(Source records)
--------------------
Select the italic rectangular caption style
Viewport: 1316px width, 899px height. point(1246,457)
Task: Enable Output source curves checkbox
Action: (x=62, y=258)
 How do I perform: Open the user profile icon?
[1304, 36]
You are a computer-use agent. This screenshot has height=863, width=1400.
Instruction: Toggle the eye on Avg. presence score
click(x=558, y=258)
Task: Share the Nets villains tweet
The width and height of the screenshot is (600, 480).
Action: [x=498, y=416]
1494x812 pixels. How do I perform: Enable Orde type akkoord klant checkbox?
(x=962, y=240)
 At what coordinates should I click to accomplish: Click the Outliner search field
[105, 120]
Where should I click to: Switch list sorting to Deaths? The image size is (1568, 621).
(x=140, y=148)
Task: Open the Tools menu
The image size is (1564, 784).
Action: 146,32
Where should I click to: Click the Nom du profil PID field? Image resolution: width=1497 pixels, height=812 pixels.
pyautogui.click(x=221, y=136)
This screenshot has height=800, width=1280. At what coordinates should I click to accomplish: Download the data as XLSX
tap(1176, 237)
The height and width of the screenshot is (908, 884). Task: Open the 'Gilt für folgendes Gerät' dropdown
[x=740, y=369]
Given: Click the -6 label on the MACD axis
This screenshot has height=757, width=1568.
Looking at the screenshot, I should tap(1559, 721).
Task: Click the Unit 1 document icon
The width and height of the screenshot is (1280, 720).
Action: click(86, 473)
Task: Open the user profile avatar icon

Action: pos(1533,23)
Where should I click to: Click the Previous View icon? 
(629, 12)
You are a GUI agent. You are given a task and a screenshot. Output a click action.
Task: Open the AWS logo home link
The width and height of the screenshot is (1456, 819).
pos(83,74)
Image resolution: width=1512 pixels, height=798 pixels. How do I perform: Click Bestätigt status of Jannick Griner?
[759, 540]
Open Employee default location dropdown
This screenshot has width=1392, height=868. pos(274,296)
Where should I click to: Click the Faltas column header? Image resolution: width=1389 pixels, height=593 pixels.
--------------------
Direction. Copy the records verbatim, beginning at the line containing "The height and" and continuing through the line containing "Action: click(86, 473)", both lines included.

In response.
The height and width of the screenshot is (908, 884). Task: Open the 'Gilt für folgendes Gerät' dropdown
[x=740, y=369]
Given: Click the -6 label on the MACD axis
This screenshot has height=757, width=1568.
Looking at the screenshot, I should tap(1559, 721).
Task: Click the Unit 1 document icon
The width and height of the screenshot is (1280, 720).
Action: click(86, 473)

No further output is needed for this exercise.